— BEGIN Extracted text —
1. Prayer and meditation are totally unrelated.

2. Using SAT logic – Personal prayer is to personal yoga practice as fellowship is to group practice.

3. Wait, they do “prayer hands” in yoga?

4. Peace be with you, and also om shanti.

5. Liturgy in Latin is logical, but speaking in Sanskrit is silly.

6. Catholic Mass’s stand-up-kneel-sit-stand-kneel-sit ritual does not remind me of forward-fold-chaturanga-updog-downdog vinyasa at allllll

7. There are roughly 20,000 Christian saints versus 33 to 330 million (depending on the source) Hindu gods.

8.  Jesus said, “I and my Father are one” (John 10:30), but yogis say So ham, ham sa (“That is I and I am that”).

9.  The body is your temple (1 Cor 6:19), but in yoga the body is your – oh ok, ya – your temple.

10.  Ultimately, for Christians, life is not supposed to be about the one here on earth, but the unending Kingdom of Heaven.  For yogis, life is not about this life, but about attaining infinite enlightenment.   Thus, as Christians we can live as if in the Kingdom now (Luke 17:21), or as yogis live through knowing that enlightenment is already within us. Moreover, Christians know that our physical life is short and fleeting, yet no less precious because of that brevity; Heaven is where it’s at ‘cause it’s where our souls go after we die.  And us yogis, well, we believe our souls transcend our physical bodies and go on living even after we “die,” too.

Bonus #11.  Take a look at a rosary and a set of mala beads. Although construction can differ by faith, generally speaking a rosary has 108 “beads” and, well, so do malas.

By now, I hope you sensed the tone of the article and identified my attempt to address this sometimes sticky issue from a framework of open-mindedness and humor.  I am a Christian yogini and mean absolutely no disrespect to anyone’s faith or philosophy.  I have simply found the similarities I sarcastically described above in Christian faith and yogic practice more and more as I continue to evolve within my personal practice, teach yogi students, and embrace being a life-long student.
— END Extracted text —
— BEGIN Dataset extract —
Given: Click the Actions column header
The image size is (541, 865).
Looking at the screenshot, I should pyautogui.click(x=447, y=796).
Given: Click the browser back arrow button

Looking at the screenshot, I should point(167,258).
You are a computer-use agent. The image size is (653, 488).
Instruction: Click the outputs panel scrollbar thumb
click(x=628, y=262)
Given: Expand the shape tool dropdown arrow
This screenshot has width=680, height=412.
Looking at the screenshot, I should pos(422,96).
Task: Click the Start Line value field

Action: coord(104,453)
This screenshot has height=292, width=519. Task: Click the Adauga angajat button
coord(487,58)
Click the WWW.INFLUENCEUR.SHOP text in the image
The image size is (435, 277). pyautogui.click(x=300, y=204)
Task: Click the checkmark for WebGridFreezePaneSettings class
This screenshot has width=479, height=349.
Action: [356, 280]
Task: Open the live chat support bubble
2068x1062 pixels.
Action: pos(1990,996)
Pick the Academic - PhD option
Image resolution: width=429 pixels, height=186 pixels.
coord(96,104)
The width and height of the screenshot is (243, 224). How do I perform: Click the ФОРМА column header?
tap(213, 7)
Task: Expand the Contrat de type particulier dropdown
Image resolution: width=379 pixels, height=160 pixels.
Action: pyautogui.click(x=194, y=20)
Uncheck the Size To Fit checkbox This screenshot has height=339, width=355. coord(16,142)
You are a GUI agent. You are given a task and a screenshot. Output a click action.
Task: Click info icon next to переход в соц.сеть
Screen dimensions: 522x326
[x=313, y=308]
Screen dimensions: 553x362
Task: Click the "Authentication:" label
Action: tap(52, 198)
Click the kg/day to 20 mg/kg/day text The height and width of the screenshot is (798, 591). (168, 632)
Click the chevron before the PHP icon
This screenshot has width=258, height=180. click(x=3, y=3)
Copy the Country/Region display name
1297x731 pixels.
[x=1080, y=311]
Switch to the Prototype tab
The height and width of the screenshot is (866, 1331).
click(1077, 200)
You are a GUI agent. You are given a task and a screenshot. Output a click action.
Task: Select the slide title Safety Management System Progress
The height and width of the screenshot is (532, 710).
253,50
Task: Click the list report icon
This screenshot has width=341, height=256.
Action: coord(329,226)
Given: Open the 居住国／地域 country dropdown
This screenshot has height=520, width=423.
— END Dataset extract —
Short problem 1 – Translate this sentence from the text on Christian faith and yoga into Spanish: "I am a Christian yogini and mean absolutely no disrespect to anyone's faith or philosophy."
Short problem 2 – From the text on Christian faith and yoga, return the passage between "Bonus #11.  Take" and "so do malas.", inclusive, copied word for word.

Full response 1 – Soy una yoguini cristiana y no pretendo faltarle en absoluto el respeto a la fe ni a la filosofía de nadie.

Full response 2 –
Bonus #11.  Take a look at a rosary and a set of mala beads. Although construction can differ by faith, generally speaking a rosary has 108 “beads” and, well, so do malas.